An unexpected game of "Musical Laptops"

Mon 24 June 2024 by R.L. Dane

I purchased this laptop I'm writing on now about a month ago. It's a Thinkpad X260 from 2016. I looked it up online, and it was actually shipped the very day (or the day before/after) I graduated college. That's a fun little coincidence to make me feel the passage of time more keenly ;)

The purpose of this cheap laptop (ok, it's almost scandalous how cheap an 8-year old laptop is, and truly scandalous how incredibly useful an 8-year-old laptop can be when not weighed down with garbage software) was for operating system experimentation.

Starting a couple years back, I had spent some time experimenting with OpenBSD and FreeBSD, and I greatly enjoyed both systems. I loved learning how they worked (and how different they were from Linux), and adapting my own small collection of scripts and utilities to work in other operating systems than Linux.

While I had a lot of fun with those two major BSDs (a couple years back), I was sad that I couldn't spend much time experimenting with NetBSD, because I couldn't get S3 suspend (i.e. "going to sleep") working on my laptop, even though it was a very old Thinkpad X200. So, after happily kicking the tires just a bit, I had to remove NetBSD and go on to the next thing.

A little over a month ago, I started feeling the itch to experiment some more, so I asked the "Fediverse" what laptops work well with NetBSD. To my surprise, the official NetBSD account commented on my "toot," and said that the X260 was working great out-of-the-box.

So, it being a Friday, me being a bit bored, and the laptops being dirt CHEAP, I jumped on ebay and ordered one. When it came in... whoo boy, it was filthy (for a laptop, anyway). But after some careful work with a sanitizing cloth, it looked almost as good as new, save some relatively minor cosmetic scratches on the lid.

So, I installed NetBSD and started going through the official NetBSD guide. One thing I wanted to get going was disk encryption: there wasn't an option to encrypt the entire disk, nor was there any automatic encryption option even of just one partition that I could find in the menu, so I just set it up with the defaults, and started experimenting with writing various little scripts and learning how the system worked, without copying any of my personal data onto the disk.

While I greatly enjoyed the process of learning a new Unix-based operating system, e.g.,

  • How do I trigger suspend?
  • How do I find the battery status?
  • How are disks represented and set up?
  • How do I manage Human Interface Devices, and how can I turn off that terrible trackpad?

...I never quite made a dent in reading the official guide. I just never quite could muster up the concentration, as it's decently technical, and I haven't worked in a technical field in many years.

However, I was happy to have it as a side project, and even though I wasn't doing any serious work on that laptop, it was no loss, as it was cheap enough to just be a "toss-around" machine (not literally).

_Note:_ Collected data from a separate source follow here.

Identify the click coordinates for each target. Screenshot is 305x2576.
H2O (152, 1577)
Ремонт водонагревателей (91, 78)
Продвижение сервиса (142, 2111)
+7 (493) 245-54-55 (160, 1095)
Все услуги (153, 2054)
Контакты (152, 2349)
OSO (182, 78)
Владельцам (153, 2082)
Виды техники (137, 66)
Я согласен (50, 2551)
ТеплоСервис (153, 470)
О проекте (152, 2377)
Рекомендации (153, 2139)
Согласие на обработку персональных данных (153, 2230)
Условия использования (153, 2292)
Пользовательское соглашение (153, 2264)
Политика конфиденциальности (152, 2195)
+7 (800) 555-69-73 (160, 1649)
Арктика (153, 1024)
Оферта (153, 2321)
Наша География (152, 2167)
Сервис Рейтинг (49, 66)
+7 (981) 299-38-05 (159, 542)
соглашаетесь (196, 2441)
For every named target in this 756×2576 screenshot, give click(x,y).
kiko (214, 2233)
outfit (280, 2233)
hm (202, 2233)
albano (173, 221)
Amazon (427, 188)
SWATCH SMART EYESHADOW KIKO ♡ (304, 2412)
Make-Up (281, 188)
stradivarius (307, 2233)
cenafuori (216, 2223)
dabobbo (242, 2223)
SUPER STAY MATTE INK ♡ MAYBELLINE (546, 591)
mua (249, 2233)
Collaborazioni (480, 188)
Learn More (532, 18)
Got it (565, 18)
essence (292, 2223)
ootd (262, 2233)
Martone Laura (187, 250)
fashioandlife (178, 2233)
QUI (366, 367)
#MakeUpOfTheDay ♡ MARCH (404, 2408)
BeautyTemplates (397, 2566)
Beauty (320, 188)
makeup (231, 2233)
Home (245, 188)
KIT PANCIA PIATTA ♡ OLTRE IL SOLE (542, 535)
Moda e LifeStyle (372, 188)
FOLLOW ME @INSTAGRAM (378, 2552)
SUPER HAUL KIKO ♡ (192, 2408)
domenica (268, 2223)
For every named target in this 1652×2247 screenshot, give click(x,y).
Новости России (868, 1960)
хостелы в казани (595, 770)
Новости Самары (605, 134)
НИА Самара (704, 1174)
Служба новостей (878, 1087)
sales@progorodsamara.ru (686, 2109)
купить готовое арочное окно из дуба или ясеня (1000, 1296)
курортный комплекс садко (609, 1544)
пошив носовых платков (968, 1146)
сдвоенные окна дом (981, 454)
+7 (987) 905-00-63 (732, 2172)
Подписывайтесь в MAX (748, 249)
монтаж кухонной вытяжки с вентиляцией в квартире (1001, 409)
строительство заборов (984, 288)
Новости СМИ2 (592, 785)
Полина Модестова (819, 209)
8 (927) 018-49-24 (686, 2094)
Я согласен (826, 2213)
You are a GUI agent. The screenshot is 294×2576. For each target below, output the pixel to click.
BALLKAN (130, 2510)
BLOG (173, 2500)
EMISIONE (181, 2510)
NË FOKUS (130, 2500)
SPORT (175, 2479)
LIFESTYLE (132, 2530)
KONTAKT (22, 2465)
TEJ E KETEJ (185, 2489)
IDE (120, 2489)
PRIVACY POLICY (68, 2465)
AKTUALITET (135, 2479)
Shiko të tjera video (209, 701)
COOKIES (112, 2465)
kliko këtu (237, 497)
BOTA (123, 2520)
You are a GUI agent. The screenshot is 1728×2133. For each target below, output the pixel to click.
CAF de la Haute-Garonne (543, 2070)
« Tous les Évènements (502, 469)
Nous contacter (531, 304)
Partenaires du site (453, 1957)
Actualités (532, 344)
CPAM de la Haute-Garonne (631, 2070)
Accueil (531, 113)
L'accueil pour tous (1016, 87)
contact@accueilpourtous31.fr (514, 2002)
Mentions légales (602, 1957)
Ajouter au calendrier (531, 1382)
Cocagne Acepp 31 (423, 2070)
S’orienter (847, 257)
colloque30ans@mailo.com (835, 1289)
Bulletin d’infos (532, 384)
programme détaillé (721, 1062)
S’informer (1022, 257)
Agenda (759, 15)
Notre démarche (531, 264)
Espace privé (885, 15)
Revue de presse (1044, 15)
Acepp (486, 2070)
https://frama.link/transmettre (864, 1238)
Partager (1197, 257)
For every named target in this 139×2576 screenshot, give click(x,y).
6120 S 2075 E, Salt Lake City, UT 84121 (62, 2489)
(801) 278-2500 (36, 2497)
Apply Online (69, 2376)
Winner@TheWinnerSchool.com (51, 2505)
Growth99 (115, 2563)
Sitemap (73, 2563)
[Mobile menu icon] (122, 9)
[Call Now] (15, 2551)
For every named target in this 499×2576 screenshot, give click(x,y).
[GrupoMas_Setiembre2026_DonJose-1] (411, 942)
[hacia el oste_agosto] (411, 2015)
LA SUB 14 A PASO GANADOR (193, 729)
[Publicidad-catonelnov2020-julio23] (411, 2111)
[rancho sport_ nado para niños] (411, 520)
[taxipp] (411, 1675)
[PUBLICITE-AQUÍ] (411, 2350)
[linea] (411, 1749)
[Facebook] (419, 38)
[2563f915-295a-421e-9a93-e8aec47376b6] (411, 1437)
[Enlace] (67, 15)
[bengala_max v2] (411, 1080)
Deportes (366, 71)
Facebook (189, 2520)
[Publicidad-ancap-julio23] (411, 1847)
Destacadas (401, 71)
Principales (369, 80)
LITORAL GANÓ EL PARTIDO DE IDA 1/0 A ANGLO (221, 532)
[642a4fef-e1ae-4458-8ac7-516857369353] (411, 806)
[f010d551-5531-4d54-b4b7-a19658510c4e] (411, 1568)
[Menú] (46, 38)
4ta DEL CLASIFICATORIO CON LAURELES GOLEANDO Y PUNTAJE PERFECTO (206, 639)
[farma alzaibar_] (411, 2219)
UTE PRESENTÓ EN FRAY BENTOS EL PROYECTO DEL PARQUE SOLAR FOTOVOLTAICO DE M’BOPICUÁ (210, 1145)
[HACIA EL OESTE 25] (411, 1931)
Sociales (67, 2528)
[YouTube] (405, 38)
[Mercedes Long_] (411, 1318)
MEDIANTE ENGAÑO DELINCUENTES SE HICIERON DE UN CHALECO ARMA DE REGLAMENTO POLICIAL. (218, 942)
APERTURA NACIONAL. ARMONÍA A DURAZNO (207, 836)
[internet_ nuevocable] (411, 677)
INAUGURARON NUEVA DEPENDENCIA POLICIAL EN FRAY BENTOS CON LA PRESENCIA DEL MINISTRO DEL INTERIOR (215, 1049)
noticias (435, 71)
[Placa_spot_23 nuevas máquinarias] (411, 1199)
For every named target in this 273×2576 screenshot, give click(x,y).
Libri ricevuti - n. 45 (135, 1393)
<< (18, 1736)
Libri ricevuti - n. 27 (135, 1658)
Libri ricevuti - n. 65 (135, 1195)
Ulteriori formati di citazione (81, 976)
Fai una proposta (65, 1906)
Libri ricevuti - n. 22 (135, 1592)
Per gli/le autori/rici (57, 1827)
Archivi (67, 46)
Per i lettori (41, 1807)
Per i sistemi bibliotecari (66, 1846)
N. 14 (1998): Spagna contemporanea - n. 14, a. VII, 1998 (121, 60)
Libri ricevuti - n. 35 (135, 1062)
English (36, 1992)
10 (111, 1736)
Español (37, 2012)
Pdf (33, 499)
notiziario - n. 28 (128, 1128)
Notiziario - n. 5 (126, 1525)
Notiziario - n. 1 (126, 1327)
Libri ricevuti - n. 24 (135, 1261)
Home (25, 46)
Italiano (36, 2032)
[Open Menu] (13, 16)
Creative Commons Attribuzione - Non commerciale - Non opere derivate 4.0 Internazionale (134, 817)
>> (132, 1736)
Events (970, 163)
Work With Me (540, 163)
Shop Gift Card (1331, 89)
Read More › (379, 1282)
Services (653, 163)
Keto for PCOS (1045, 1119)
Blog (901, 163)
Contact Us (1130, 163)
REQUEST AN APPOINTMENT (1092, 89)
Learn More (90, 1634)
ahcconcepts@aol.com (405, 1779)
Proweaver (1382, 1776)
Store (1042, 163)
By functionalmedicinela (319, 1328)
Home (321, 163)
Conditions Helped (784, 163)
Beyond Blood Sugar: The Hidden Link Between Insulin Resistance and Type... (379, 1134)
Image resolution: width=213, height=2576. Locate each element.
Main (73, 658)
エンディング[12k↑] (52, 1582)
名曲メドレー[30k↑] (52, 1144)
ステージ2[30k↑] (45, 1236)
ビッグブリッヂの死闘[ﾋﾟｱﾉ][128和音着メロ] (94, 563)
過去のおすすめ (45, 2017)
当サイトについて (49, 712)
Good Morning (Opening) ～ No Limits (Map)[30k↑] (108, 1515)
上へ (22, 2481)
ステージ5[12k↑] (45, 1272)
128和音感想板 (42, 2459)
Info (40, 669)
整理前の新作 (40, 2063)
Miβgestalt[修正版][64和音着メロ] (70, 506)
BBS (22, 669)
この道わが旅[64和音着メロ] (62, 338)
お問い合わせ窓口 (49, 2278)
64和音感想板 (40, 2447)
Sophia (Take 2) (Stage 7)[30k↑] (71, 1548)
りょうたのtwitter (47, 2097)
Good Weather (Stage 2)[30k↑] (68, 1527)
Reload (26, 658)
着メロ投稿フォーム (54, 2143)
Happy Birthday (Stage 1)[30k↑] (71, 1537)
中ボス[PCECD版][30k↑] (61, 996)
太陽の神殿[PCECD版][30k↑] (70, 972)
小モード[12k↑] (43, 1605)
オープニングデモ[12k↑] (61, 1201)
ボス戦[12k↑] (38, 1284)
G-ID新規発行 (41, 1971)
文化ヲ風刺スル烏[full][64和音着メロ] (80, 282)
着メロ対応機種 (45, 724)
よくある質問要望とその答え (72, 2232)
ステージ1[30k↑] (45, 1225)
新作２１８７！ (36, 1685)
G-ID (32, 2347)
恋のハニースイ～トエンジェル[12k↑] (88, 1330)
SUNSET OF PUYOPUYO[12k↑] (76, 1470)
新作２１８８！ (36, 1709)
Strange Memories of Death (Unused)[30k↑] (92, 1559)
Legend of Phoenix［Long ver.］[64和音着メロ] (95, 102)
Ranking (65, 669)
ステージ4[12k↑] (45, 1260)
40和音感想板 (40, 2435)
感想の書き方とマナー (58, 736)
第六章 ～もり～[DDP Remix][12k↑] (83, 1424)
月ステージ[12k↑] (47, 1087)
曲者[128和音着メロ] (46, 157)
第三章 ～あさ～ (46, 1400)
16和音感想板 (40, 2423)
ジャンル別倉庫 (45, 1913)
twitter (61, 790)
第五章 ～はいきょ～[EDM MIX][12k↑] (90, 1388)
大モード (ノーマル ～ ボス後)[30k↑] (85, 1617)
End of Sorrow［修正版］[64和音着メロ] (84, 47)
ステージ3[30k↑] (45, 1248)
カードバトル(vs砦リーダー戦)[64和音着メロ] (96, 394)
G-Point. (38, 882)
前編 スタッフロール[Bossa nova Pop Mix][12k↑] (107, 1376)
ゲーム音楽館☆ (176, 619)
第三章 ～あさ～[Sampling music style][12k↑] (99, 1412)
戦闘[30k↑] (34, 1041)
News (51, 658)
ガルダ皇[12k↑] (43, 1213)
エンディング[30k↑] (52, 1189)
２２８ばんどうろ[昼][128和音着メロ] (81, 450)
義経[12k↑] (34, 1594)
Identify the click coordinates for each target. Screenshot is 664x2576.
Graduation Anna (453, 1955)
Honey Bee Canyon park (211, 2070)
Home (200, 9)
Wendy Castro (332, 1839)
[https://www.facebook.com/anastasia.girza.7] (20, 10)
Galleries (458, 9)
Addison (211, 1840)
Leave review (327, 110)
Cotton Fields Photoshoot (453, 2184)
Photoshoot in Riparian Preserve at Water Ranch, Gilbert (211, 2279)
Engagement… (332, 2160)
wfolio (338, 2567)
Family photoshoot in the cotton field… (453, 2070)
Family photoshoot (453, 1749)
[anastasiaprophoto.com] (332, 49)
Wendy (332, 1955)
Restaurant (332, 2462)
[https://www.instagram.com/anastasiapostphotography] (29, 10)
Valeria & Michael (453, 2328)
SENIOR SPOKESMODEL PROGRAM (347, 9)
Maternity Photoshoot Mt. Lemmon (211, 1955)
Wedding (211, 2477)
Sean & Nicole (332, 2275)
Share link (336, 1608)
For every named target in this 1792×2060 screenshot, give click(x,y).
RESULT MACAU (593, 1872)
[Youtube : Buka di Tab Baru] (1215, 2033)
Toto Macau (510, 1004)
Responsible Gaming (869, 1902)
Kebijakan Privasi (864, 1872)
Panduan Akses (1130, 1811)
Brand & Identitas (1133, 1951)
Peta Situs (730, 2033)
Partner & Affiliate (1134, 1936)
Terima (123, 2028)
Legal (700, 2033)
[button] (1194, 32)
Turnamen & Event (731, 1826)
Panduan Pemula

That all changed a week ago, when I unfortunately noticed the hinge of my Pinebook Pro (my daily driver of three years) bending in a very unnatural way while I was attempting to close it to pack it up in my bag.

After gingerly closing it, taking it home, and taking it apart, I realized that the two screws that held the aluminum bottom plate fast to the aluminum hinge pieces had "eaten through" the bottom plate, such that they were no longer holding onto the bottom plate at all. "Eaten through" not in a caustic sense, but rather in the sense of slowly expanding the non-reinforced holes in the aluminum sheet until the holes were bigger than the screw heads.

I attempted to remedy this by hammering the raised-and-enlarged screw holes in the bottom plate with the rubberized handle of a pair of pliers (or some similar tool). In addition to the screw hole, the small square plastic pieces that go between the hinge piece and aluminum bottom plate had been squeezed so hard as to be partially broken, and would no longer provide the screw with something to grip onto (that is, for the head of the screw and the bottom plate to press against, not the threads).

I attempted to 3d print some replacements that a kind stranger on the internet designed, but in the process of trying out one of the pieces, I managed to drop one of the case screws to the Pinebook onto the floor, never to be seen again (they are TINY, maybe 1.5 mm shaft diameter).

Wellllll, that's going to be about it for now. I'll order some more case screws, but it's probably going to be a month's shipping, and even then, the bottom case itself is no longer in stock, and they don't provide a replacement for the teensy square plastic pieces, which my not-very-well-tweaked-and-calibrated 3D printer didn't do a wonderful job of reproducing.

So, for want of a daily driver, I had to enlist the X260. So, I tarred up the scripts and config files I had created under NetBSD, saved it on my Raspberry Pi server, and installed Debian and got it set up last night.